I wanted to reach out to those of you who will be missing their father on Father’s Day. I share your feelings of loss and felt that it would be worth writing this article for those of us who feel a quiet ache on Father’s Day for our dads’ who are no longer here.
It can be a difficult time with the shelves are stacked with Father’s Day cards, those cheery adverts beaming out images of barbecues and family lunches, and the world seems to assume that everyone still has a dad to call, visit, or grumble about. But for some of us, Father’s Day is less about celebration and more about remembrance.

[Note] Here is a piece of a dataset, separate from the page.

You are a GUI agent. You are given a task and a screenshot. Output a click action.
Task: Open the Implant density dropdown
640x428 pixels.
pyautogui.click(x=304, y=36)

Grief has a strange way of sneaking up on you — especially on days like these. It might be years since you said goodbye, or maybe it’s still fresh. Either way, the space they once held can feel bigger on days when they’re meant to be centre stage.
But loss doesn’t mean the love disappears. If anything, the memories take on even more meaning. The way they laughed at their own jokes before anyone else could. The phrase they always used. The stories they told again and again. Maybe it’s the smell of their aftershave, the clink of ice in a glass, or the advice they gave that you only now realise was actually quite wise.

These moments become part of us. And on Father’s Day, it can help to pause and honour them — not just the sadness of what’s gone, but the richness of what was. So to help mark the day perhaps light a candle, or play that song he loved. Tell one of his old jokes (even if it was awful). Cook his favourite dinner. Go for a walk in the place he liked best. Or simply sit for a moment and remember the way it felt to be with him.
And if your relationship was complicated, that’s valid too. You can honour someone’s memory without pretending it was perfect. Grief can hold both love and frustration, admiration and absence.
The important thing is to give yourself space — not to ‘move on’, but to carry on with love. Because even though he’s gone, what he gave you — the stories, the strength, the humour, the quirks — those stay. They shape you still.
So this Father’s Day, if you’re remembering your dad rather than seeing him, know this: you’re not alone. And it’s okay to feel whatever you feel — sadness, gratitude, pride, or even a smile through tears.
He may not be here. But he’s part of your story. And that, in its own quiet way, is something worth celebrating.

So let’s raise a glass to all Dads, and the love we have shared and continue to hold.